### TASK REQUIREMENTS
Please answer from the skill governance chapter: how many public skills shipped in the Compai v5.0 repo after anonymization?

### SOURCE PASSAGE

★ ★ ★ ★

Chapter 10a · Governance

Chapter 10ac: Skill Governance — From Prompt Collection to Tested Operating Memory

3 min read Updated 2026-05-12

A skill library can grow faster than its reliability

Adding a skill is easy. Knowing that a zero-context agent can trigger it, follow it and verify its output six months later is the hard part.

The reference deployment now separates three numbers that used to be collapsed into one:

  • 373 available skills across company-authored, installed, vendor and community layers;
  • 47 canonical company-authored skills owned in the brain;
  • 31 public skills shipped in the Compai v5.0 repo after anonymization.

The counts answer different questions. "Available" describes reach. "Canonical" describes ownership. "Public" describes what can be safely copied. None of them alone proves quality.

The skill contract

A canonical skill must make these decisions explicit:

  1. Trigger. Literal words and situations that should route to it.

★ ★ ★ ★

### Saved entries
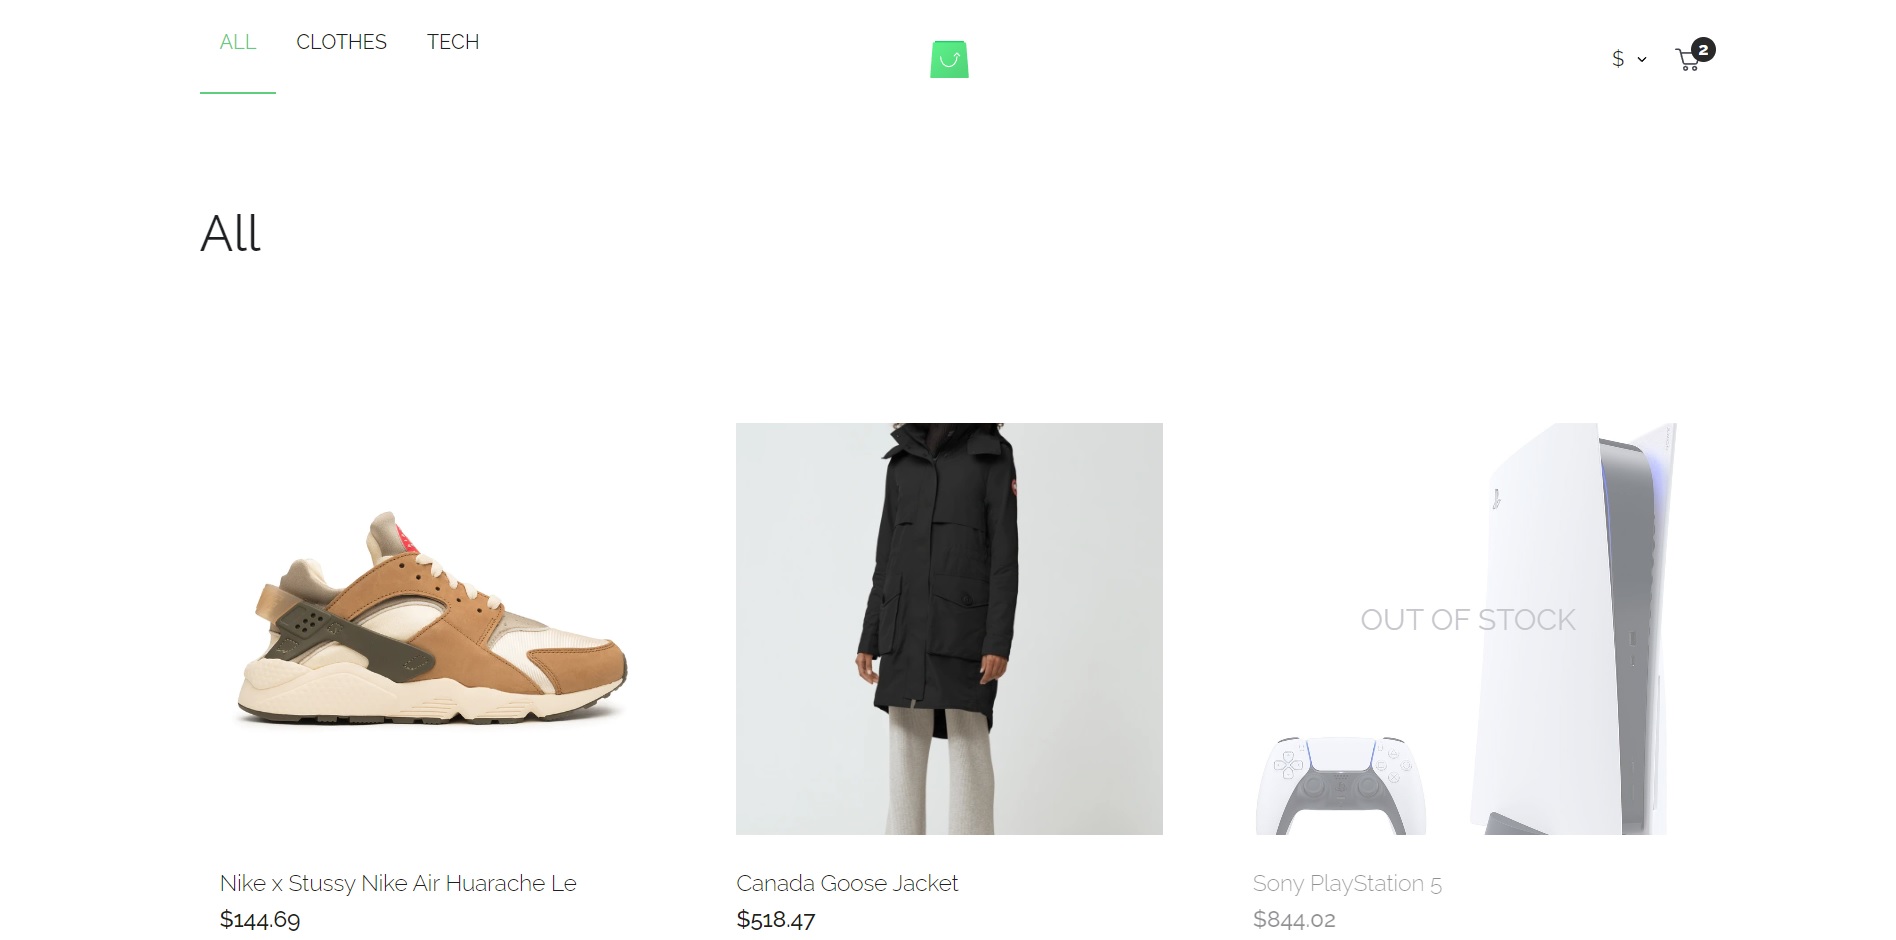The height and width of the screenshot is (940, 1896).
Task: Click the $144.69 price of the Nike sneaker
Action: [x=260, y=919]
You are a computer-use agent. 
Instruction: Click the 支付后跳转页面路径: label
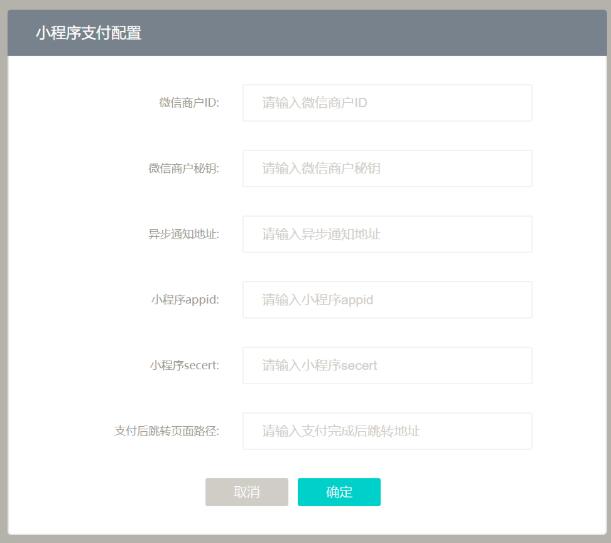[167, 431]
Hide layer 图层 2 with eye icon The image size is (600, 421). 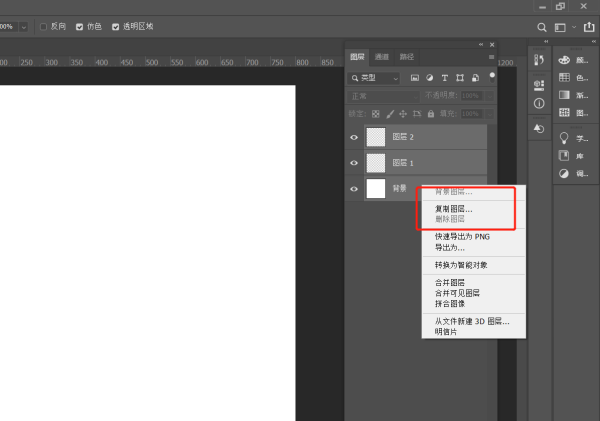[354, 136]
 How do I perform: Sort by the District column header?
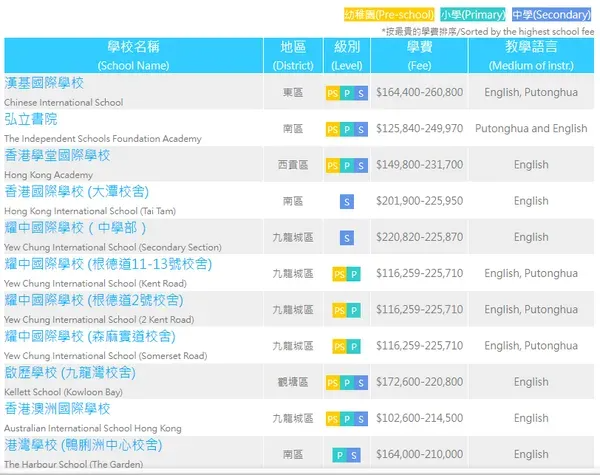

★ ★ ★ ★

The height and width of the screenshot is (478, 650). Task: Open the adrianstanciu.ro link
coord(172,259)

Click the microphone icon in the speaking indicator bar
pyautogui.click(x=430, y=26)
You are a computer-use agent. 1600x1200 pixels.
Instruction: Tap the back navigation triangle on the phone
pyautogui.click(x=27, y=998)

★ ★ ★ ★

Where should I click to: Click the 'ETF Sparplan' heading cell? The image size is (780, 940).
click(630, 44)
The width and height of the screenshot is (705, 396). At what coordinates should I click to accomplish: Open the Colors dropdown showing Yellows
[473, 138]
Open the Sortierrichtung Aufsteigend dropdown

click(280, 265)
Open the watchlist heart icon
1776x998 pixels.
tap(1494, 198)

★ ★ ★ ★

### ANSWER SECTION
31